Page 1 of 1

Computers as of 1964

Posted: Thu Jan 20, 2005 1:46 am
by Canuck
Stumbled on this site while surfing,
http://ed-thelen.org/comp-hist/BRL64-a.html

Goto the index and check out the rest,
http://ed-thelen.org/comp-hist/BRL64.html#TOC

Power requirements,
http://ed-thelen.org/comp-hist/BRL64-Table13.html
Scope out the IBM 702 at the bottom of the list... remember this is in Kilowatts.

What do you think these programers would say if they saw our systems? Or learned that we use them to surf the net and play games :P

Posted: Thu Jan 20, 2005 2:13 am
by Sirius
Dude! Some of those IBM mainframes had fairly decent storage - I noted one with, in effect, a 20 MB hard drive... not bad for 1964!

Posted: Thu Jan 20, 2005 7:00 am
by Nitrofox125
750 kw? o_O whoa

Having done some asm programming, some of that looks eerily familiar. Though I'm suprised at how clean and stuff some of those look. I mean in pics/movies you always see computers in this huge room with cables running everywhere, but one of those first ones just looks like a modern office with some cabinets.

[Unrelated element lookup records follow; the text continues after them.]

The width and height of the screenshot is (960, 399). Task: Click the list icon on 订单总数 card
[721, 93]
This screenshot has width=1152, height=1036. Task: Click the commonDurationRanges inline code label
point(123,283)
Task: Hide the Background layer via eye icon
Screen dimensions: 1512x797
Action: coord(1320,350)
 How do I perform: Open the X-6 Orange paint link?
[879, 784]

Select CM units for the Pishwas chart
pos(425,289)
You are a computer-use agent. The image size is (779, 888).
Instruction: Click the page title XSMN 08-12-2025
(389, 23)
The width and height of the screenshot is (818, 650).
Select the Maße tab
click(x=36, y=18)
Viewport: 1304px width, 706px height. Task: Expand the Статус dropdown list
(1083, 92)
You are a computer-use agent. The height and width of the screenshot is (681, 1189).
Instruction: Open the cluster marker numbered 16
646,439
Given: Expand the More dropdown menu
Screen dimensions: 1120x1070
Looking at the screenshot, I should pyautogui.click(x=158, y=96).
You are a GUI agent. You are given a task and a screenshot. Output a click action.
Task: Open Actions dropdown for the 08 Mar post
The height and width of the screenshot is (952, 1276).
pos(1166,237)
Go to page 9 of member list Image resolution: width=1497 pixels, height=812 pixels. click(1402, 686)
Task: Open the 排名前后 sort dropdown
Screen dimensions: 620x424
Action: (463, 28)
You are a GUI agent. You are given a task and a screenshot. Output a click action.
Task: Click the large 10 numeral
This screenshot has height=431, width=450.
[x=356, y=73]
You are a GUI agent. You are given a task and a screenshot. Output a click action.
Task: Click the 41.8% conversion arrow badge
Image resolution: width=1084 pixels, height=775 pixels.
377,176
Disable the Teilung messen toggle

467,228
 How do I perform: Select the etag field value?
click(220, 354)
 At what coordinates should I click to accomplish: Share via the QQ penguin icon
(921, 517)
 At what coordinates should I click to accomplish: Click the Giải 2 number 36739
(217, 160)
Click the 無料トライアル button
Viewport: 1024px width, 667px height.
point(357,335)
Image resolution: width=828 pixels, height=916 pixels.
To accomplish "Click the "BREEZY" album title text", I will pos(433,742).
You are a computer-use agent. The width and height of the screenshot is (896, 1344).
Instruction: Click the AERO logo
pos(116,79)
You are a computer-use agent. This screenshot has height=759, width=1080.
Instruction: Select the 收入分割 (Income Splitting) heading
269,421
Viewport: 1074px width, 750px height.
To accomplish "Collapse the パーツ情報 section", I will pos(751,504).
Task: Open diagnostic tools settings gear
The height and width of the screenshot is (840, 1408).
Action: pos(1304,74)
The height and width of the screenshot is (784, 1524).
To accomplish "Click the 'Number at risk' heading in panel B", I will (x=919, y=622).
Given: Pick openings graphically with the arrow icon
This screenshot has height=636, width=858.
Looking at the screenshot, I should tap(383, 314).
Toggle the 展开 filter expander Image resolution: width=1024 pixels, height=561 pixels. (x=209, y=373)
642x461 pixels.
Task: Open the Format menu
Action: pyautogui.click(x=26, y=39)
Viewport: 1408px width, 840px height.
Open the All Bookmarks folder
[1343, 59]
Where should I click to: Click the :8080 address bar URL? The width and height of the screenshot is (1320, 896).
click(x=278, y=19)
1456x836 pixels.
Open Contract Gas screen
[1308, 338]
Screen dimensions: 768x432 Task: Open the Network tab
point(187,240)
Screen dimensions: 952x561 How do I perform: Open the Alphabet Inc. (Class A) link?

Posted: Thu Jan 20, 2005 11:17 am
by Iceman
Sirius wrote:Dude! Some of those IBM mainframes had fairly decent storage - I noted one with, in effect, a 20 MB hard drive... not bad for 1964!
Absolutely right ... I remember buying a 5Mb Winchester HD in 1982 for a PC and it costs like $2000. That 20 Mb drive must have been incredibly expensive.

Posted: Thu Jan 20, 2005 12:46 pm
by Mobius
COST, PRICE AND RENTAL RATES
Monthly
Model System/Component Purchase Lease
943 File Processor $300,000 $7,000
946 Tape Units 16,950 470
947 Tape Units 18,970 540
941 Card Reader 31,000 500
It's not the spec of machines in 2005 that would freak these guys out!

Posted: Thu Jan 20, 2005 1:26 pm
by dissent
Great sizzling vacuum tubes, Batman !! :P :P

Ah, the good ole days; switches and paper tape ...

Graphical user interfaces are for wimps 8)

Posted: Thu Jan 20, 2005 8:29 pm
by Duper
Back in 1984, we were still using keypunch cards in the Air force, along with massive line printers and remote terminals.


very slow. :P

Posted: Fri Jan 21, 2005 6:36 am
by []V[]essenjah
Now, if I only had a time machine :D

Posted: Sat Jan 22, 2005 8:08 am
by t-pilot
Back in 1984... I was a year old.

Please view my cool avatar. :P

Posted: Sat Jan 22, 2005 11:06 pm
by MD-2389
*points to still working Commodore 64*

Screw 3D graphics and interactive soundtracks! :D

I wonder if I still have that joystick I made....

Posted: Sun Jan 23, 2005 9:48 pm
by akula65
I was at Rensselaer Polytechnic in 1983, and we were using the Michigan Terminal System (MTS) on some old machine in a FORTRAN course that I was taking. We were billed on the basis of CPU time that we used, so we were given a set amount "funds" at the beginning of the semester. To log on or log off the system cost ten cents a pop. If you failed to set a limit on the maximum length of time your program was permitted to run, one inadvertent infinite loop could blow your semester's allotment in a couple minutes of real time.

My summer job in 1983 was a computer operator/programming consultant position at the local university where the principal machine was a Sperry/Univac monster. I ran a remote workstation that controlled a (chain) line printer, a concentrator hosting 16 dumb terminals and a punched card reader. While most of the compilers and programs had been converted to online use through the terminals, the poor folks who were taking statistics and conducting statistical research (using SPSS, if I recall correctly) were still obliged to use punched cards for their activities. Every day I would come in and start things up by keying in a binary sequence at my workstation that would bootstrap my machine from the pair of eight inch floppy disks in its drives. We had fires in the operations center so often that people started ignoring the fire alarms and the smoke in the hallways. Ah, good times!

I wonder what I did with the Sinclair ZX-81 that I built.

Posted: Sun Jan 23, 2005 11:11 pm
by MD-2389
akula65 wrote:We had fires in the operations center so often that people started ignoring the fire alarms and the smoke in the hallways. Ah, good times!
O_O

And that building is still standing?

Posted: Mon Jan 24, 2005 7:09 pm
by akula65
Indeed it is. I can't remember exactly what piece of equipment kept catching on fire, but it was always the same one.

Posted: Mon Jan 24, 2005 11:14 pm
by MehYam
If you're ever in the SF Bay Area, check out the Computer History Museum.

Pretty cool artifacts and stories there.